Nearly 130 middle school students held real surgical instruments, looked into the DNA of bananas and conducted virtual brain surgery. it all happened at the Brainworks one-day program sponsored by the Cedars Sinai Department of Neurosurgery.
“They show you how to take out a brain tumor from, like, the head and how you have to use precise tools to do it,” says aspiring doctor Mike Hewitt, an 8th grader who attends Johnnie L. Cochran, Jr. Middle School in south Los Angeles. those precise tools include a real-life 3D-imaging machine and a $500,000 microscope that the kids used to conduct tumor removal from a phantom skull.
At another experiment station in the same room, Victoria Guardi and Ariah Johnson, both 8th graders at James A. Foshay Learning Center, ranked the plastic tub of sheep brains as their favorite part of the event.
“Because you actually get to touch it and you get to see what’s really on the sheep brain,” says Guardi. “And it gives you and idea of what you’re brain is like, too, because it’s similar,” added Johnson.
The students, from several lower income Los Angeles schools, quizzed the five attending brain doctors with such questions as:
“How exactly to brain aneurysms form, exactly?”
“Does the brain feel pain during surgery?”
“How much does the human brain weigh?”
And the burning question of the day? “How much money do doctors make in a year?” that query from a female student in the audience drew a round of laughter and applause – but no clear answer.
The students, too, were quizzed in a round of Family Feud, Brainworks-style, featuring neurosurgeon, Dr. Chirag Patil as host.
“First question,” says Patil, “name three parts of the brain.”
About a dozen kids raised their hands and the team got the three answers, cerebellum, brain stem and cerebrum, correct, causing Patil to proclaim: “We’ve got neuroscientists in the room already.”
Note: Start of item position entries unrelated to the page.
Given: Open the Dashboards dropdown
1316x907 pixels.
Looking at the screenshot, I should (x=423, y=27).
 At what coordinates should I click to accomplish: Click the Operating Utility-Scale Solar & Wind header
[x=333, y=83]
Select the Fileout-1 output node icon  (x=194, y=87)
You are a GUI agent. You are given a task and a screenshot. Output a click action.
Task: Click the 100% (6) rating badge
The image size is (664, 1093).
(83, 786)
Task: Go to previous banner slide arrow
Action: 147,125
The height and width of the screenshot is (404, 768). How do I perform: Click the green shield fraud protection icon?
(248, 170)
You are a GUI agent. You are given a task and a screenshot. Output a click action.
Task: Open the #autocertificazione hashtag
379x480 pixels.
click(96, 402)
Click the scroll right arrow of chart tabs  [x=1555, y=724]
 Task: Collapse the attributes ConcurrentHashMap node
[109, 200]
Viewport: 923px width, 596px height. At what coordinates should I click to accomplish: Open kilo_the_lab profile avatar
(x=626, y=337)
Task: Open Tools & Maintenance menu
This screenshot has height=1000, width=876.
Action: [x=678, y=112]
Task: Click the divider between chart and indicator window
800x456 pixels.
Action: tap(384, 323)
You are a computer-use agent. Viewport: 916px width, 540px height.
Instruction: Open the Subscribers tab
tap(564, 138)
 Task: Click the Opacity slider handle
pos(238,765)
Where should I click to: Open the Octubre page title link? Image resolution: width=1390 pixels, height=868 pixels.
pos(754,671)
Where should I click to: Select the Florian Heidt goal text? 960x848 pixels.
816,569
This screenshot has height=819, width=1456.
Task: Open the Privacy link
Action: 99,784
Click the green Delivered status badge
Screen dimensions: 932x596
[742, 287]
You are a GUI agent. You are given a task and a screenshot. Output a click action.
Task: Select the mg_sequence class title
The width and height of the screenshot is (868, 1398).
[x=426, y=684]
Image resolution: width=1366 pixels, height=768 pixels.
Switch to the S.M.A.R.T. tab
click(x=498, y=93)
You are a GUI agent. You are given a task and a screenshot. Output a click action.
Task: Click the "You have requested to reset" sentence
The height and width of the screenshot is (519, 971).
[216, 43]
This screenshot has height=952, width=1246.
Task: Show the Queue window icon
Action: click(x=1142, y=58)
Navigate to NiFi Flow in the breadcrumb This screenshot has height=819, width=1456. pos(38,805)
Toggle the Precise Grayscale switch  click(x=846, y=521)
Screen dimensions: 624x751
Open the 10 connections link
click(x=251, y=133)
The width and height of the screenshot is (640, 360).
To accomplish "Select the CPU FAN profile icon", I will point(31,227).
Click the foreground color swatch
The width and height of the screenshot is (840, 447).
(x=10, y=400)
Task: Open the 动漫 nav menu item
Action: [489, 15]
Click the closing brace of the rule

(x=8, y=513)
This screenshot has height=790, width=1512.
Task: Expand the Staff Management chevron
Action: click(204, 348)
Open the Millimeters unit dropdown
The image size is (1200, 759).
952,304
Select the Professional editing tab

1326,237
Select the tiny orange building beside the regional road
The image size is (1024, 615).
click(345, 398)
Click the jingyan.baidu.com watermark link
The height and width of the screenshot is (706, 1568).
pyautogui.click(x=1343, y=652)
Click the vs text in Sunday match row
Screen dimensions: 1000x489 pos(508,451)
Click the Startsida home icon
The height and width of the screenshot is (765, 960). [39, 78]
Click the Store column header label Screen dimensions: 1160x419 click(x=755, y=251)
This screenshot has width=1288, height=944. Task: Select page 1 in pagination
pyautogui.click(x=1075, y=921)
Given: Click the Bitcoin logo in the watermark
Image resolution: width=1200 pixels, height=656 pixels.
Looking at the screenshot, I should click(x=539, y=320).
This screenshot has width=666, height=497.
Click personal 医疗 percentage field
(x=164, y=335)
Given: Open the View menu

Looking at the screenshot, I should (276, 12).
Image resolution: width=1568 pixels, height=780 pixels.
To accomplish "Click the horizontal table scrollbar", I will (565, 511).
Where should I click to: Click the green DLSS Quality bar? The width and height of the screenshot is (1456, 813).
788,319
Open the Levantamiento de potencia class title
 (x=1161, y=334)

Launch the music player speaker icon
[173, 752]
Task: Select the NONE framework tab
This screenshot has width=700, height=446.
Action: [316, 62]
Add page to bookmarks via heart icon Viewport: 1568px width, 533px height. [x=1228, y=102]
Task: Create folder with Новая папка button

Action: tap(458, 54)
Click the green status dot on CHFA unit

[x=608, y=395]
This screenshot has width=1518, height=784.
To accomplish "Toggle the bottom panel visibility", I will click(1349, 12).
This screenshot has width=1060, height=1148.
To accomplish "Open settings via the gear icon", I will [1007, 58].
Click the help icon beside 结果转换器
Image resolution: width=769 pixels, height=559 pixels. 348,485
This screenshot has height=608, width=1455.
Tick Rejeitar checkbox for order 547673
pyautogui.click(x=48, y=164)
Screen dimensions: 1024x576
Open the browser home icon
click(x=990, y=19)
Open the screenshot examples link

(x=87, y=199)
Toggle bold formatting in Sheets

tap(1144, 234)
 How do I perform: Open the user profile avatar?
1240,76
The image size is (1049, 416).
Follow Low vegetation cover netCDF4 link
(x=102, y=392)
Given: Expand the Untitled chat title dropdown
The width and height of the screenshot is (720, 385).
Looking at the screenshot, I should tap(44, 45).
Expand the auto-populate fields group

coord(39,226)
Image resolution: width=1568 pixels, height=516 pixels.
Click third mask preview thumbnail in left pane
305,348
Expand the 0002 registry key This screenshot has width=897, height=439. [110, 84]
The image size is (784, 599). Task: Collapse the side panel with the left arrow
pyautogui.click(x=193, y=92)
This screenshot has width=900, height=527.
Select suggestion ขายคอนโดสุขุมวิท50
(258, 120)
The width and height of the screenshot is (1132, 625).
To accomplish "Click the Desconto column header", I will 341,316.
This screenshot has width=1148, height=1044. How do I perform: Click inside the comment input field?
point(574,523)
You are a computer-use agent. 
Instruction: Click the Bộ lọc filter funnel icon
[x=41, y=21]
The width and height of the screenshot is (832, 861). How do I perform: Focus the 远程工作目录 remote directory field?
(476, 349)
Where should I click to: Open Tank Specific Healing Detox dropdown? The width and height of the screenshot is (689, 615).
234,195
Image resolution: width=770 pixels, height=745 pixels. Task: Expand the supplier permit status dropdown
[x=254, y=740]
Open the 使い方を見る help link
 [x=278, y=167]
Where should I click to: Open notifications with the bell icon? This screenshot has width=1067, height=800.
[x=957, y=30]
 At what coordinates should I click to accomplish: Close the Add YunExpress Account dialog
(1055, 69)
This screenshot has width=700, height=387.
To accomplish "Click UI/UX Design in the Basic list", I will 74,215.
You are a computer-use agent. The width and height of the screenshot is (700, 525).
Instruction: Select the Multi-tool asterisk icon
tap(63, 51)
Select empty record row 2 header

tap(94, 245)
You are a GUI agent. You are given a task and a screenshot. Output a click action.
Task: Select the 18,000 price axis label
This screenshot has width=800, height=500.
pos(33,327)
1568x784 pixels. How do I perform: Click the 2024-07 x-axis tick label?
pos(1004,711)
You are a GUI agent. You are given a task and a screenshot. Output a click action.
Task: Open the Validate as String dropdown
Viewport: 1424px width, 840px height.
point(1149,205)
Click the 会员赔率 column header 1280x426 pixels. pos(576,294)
“What we want to do is expose them to the wonders of science, the wonders of medicine, says Dr. Keith Black, founder of the Brainworks program and chairman of the Department of Neurosurgery at Cedars-Sinai Medical Center. “To let them understand how much fun we have and how much joy we have each day coming to work, being physicians having opportunity to help people, opportunity to potentially save lives.
Black says it’s his hope the Brainworks event will someday become a nationwide program that will encourage middle school students everywhere to consider a career in science and medicine.